## [Task details]
Copy all of the records exactly.

## [Stored items]

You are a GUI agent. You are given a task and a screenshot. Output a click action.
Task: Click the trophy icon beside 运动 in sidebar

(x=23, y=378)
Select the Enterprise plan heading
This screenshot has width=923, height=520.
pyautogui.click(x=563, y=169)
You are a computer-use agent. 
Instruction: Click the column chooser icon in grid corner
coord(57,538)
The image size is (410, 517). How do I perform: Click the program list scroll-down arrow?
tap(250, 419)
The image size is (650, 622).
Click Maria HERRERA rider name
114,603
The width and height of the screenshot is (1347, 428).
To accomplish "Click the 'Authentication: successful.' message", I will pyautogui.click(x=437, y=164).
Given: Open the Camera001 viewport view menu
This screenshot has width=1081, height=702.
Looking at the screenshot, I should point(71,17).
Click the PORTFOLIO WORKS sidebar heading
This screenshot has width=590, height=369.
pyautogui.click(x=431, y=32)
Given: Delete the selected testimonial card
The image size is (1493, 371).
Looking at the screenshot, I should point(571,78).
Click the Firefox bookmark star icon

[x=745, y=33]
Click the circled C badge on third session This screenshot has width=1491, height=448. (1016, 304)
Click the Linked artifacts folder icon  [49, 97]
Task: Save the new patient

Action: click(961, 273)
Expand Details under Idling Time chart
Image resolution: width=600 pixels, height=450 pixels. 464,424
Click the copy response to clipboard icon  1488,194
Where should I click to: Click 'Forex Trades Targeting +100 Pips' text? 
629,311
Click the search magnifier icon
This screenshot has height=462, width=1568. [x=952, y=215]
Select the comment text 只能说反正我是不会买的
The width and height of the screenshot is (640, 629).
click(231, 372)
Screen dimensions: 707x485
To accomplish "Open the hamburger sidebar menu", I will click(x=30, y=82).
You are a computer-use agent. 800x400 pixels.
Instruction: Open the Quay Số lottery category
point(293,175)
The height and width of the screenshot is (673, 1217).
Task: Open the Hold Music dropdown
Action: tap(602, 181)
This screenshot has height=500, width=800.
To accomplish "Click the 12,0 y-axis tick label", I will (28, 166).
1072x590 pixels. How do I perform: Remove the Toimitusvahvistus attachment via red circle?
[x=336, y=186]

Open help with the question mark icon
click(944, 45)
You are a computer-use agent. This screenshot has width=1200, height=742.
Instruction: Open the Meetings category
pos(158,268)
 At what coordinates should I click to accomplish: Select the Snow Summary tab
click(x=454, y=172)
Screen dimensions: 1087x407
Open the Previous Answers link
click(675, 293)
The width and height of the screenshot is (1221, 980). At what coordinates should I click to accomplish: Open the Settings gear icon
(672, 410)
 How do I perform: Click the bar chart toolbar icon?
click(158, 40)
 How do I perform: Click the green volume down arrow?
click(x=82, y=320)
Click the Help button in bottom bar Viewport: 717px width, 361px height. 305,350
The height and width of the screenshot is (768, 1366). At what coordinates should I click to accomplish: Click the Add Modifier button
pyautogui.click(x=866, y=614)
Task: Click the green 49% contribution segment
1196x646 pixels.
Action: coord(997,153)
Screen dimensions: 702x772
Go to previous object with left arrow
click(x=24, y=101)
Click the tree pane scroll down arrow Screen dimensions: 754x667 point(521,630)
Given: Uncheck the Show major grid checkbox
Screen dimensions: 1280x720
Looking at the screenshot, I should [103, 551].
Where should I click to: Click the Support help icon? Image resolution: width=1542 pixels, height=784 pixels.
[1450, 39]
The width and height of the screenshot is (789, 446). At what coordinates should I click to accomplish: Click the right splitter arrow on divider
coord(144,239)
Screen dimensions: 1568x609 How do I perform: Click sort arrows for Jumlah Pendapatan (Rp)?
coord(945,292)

## [Your solution]
You are a GUI agent. You are given a task and a screenshot. Output a click action.
Task: Click the trophy icon beside 运动 in sidebar

(x=23, y=378)
Select the Enterprise plan heading
This screenshot has width=923, height=520.
pyautogui.click(x=563, y=169)
You are a computer-use agent. 
Instruction: Click the column chooser icon in grid corner
coord(57,538)
The image size is (410, 517). How do I perform: Click the program list scroll-down arrow?
tap(250, 419)
The image size is (650, 622).
Click Maria HERRERA rider name
114,603
The width and height of the screenshot is (1347, 428).
To accomplish "Click the 'Authentication: successful.' message", I will pyautogui.click(x=437, y=164).
Given: Open the Camera001 viewport view menu
This screenshot has width=1081, height=702.
Looking at the screenshot, I should point(71,17).
Click the PORTFOLIO WORKS sidebar heading
This screenshot has width=590, height=369.
pyautogui.click(x=431, y=32)
Given: Delete the selected testimonial card
The image size is (1493, 371).
Looking at the screenshot, I should point(571,78).
Click the Firefox bookmark star icon

[x=745, y=33]
Click the circled C badge on third session This screenshot has width=1491, height=448. (1016, 304)
Click the Linked artifacts folder icon  [49, 97]
Task: Save the new patient

Action: click(961, 273)
Expand Details under Idling Time chart
Image resolution: width=600 pixels, height=450 pixels. 464,424
Click the copy response to clipboard icon  1488,194
Where should I click to: Click 'Forex Trades Targeting +100 Pips' text? 
629,311
Click the search magnifier icon
This screenshot has height=462, width=1568. [x=952, y=215]
Select the comment text 只能说反正我是不会买的
The width and height of the screenshot is (640, 629).
click(231, 372)
Screen dimensions: 707x485
To accomplish "Open the hamburger sidebar menu", I will click(x=30, y=82).
You are a computer-use agent. 800x400 pixels.
Instruction: Open the Quay Số lottery category
point(293,175)
The height and width of the screenshot is (673, 1217).
Task: Open the Hold Music dropdown
Action: tap(602, 181)
This screenshot has height=500, width=800.
To accomplish "Click the 12,0 y-axis tick label", I will (28, 166).
1072x590 pixels. How do I perform: Remove the Toimitusvahvistus attachment via red circle?
[x=336, y=186]

Open help with the question mark icon
click(944, 45)
You are a computer-use agent. This screenshot has width=1200, height=742.
Instruction: Open the Meetings category
pos(158,268)
 At what coordinates should I click to accomplish: Select the Snow Summary tab
click(x=454, y=172)
Screen dimensions: 1087x407
Open the Previous Answers link
click(675, 293)
The width and height of the screenshot is (1221, 980). At what coordinates should I click to accomplish: Open the Settings gear icon
(672, 410)
 How do I perform: Click the bar chart toolbar icon?
click(158, 40)
 How do I perform: Click the green volume down arrow?
click(x=82, y=320)
Click the Help button in bottom bar Viewport: 717px width, 361px height. 305,350
The height and width of the screenshot is (768, 1366). At what coordinates should I click to accomplish: Click the Add Modifier button
pyautogui.click(x=866, y=614)
Task: Click the green 49% contribution segment
1196x646 pixels.
Action: coord(997,153)
Screen dimensions: 702x772
Go to previous object with left arrow
click(x=24, y=101)
Click the tree pane scroll down arrow Screen dimensions: 754x667 point(521,630)
Given: Uncheck the Show major grid checkbox
Screen dimensions: 1280x720
Looking at the screenshot, I should [103, 551].
Where should I click to: Click the Support help icon? Image resolution: width=1542 pixels, height=784 pixels.
[1450, 39]
The width and height of the screenshot is (789, 446). At what coordinates should I click to accomplish: Click the right splitter arrow on divider
coord(144,239)
Screen dimensions: 1568x609 How do I perform: Click sort arrows for Jumlah Pendapatan (Rp)?
coord(945,292)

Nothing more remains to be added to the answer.